While the Indian Child Welfare Act (ICWA) [71] does not apply to tribal court proceedings, tribal courts do have presumptive jurisdiction in off-reservation custody proceedings[72] over a Native child (of that specific tribe).[73] The ICWA places certain procedural requirements in state court actions, as well as on the courts themselves before removing Native children from their homes (or terminating parental rights of Native parents).[74] Transferring juvenile proceedings from state courts to tribal courts is clearly favored (absent parental objection); however, according to ICWA expert (and OBA member) C. Steven Hager,[75] the tribal court systems “should carefully ... make a choice in each case that is in the best interest of the parents, the children, and the tribe.”[76]


“If you want to be successful, it is this simple. Know what you are doing, love what you are doing. And believe in what you are doing.” – Will Rogers, Cherokee citizen and “Oklahoma’s favorite son”

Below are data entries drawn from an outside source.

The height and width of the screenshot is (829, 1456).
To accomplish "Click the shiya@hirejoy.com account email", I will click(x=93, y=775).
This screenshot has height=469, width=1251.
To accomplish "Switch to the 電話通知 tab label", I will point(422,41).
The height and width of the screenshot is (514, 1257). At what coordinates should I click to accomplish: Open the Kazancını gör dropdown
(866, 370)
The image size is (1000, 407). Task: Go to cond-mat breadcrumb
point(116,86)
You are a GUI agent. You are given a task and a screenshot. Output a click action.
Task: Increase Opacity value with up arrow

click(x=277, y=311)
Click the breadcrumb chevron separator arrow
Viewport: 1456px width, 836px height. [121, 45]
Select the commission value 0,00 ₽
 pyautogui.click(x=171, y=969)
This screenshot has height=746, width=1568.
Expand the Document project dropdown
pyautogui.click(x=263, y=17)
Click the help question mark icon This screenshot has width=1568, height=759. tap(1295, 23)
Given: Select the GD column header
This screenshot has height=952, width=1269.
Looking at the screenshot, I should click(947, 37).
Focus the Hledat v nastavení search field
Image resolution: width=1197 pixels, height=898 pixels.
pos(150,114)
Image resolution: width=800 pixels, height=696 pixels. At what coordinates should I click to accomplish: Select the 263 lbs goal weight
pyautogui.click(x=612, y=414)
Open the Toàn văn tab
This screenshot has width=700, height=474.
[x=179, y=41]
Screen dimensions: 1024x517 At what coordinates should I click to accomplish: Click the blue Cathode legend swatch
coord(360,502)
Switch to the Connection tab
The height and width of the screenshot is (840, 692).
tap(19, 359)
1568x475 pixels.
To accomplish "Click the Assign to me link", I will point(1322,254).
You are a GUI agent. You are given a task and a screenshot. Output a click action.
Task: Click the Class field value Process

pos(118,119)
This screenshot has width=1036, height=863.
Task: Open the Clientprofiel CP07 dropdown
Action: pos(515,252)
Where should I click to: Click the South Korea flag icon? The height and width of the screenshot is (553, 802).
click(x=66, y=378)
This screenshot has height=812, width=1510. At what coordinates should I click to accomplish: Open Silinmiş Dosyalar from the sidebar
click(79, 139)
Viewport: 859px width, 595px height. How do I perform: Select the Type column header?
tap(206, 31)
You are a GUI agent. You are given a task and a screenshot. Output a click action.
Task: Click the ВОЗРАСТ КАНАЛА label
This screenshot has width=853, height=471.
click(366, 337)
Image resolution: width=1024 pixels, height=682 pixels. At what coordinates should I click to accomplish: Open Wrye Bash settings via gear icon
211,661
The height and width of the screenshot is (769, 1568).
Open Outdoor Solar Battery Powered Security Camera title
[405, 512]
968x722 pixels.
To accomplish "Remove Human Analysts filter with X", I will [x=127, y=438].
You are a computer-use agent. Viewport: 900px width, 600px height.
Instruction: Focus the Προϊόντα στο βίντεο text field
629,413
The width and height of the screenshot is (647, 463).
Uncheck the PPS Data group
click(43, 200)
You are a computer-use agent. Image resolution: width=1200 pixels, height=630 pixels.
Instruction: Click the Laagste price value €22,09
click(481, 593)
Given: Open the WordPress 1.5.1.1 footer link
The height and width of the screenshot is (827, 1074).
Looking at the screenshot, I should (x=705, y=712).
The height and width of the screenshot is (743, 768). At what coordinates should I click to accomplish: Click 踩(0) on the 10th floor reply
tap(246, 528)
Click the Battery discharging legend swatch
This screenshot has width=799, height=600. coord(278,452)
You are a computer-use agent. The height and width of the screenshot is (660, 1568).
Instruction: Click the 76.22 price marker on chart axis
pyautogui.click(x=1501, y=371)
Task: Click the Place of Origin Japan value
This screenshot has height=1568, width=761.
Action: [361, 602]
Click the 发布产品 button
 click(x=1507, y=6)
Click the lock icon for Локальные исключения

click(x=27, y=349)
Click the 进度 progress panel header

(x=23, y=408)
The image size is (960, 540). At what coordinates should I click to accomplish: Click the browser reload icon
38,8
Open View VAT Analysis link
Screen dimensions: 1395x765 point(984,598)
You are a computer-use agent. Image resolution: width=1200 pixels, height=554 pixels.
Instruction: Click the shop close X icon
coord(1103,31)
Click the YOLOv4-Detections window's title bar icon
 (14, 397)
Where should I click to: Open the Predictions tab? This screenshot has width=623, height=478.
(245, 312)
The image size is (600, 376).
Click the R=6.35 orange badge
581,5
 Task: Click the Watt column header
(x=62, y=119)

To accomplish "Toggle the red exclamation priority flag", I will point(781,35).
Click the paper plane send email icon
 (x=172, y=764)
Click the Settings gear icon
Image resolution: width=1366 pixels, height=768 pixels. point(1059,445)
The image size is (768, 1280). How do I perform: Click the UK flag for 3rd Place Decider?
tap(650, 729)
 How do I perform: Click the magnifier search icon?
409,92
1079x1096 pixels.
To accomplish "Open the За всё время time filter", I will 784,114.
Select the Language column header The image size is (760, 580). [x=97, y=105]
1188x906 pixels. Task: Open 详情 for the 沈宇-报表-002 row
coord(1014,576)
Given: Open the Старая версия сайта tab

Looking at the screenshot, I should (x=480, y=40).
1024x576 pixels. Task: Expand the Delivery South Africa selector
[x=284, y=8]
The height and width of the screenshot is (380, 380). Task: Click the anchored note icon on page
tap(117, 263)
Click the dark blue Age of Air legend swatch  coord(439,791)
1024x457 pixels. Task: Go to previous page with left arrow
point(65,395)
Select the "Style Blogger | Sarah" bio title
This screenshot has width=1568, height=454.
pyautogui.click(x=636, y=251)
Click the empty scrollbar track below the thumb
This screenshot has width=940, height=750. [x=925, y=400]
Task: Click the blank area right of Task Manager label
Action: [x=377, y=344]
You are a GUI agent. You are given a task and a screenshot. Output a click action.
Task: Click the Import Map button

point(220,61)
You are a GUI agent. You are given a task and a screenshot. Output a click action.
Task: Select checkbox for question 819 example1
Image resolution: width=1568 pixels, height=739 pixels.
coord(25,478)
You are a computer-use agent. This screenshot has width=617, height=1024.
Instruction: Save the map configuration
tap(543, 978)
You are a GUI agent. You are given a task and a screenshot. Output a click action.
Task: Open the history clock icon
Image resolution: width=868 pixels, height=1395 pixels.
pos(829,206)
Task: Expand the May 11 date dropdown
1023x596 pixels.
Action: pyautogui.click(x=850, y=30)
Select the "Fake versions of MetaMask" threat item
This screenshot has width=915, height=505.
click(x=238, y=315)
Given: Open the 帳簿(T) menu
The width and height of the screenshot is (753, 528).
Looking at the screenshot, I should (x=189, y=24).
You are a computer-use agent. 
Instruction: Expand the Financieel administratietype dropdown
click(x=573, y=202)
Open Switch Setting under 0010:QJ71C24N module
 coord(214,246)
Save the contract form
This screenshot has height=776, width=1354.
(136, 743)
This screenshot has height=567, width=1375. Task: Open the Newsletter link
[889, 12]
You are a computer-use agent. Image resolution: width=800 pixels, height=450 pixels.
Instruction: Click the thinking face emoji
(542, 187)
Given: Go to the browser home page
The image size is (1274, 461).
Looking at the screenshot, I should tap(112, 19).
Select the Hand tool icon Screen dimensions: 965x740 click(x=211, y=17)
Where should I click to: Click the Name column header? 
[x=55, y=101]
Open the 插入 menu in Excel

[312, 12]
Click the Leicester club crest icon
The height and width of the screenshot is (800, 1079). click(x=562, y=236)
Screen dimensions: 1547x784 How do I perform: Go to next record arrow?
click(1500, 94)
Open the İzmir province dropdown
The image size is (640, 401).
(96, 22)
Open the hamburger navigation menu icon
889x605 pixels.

As with other courts, most tribal courts require an attorney to be formally admitted to practice before the court. Many tribes’ bar applications will require a “letter of good standing” from the bar association, and some may only want a list of references. While most tribal courts do not require attorneys to be members of the Oklahoma Bar Association, they do generally require passage of some state bar exam. Most tribal bar applications are available on the tribal court’s website.[77] Further, as with most courts, many tribal courts have rules as to attorney appearances to appear pro hac vice. It is worth noting that many tribes have provisions for non-attorney “lay advocates” to practice in those respective courts.

In addition, while most Oklahoma attorneys routinely look online for pending state district court or Supreme Court cases on the Oklahoma State Court Network (OSCN)[78] or through the On Demand Court Records System (ODCR),[79] there is not a single online database for all tribal courts. While a few of Oklahoma’s tribes have made their daily court dockets available through the ODCR,[80] most post their cases through their own court websites (e.g., the Cherokee,[81] Choctaw[82] and Muscogee (Creek) Nation[83] courts offer the court records on their court websites).


“One of the finest things about being an Indian is that people are always interested in you and your ‘plight.’ Other groups have difficulties, predicaments, quandaries, problems or troubles. Traditionally we Indians have had a ‘plight.’” – Vine Deloria Jr.[84]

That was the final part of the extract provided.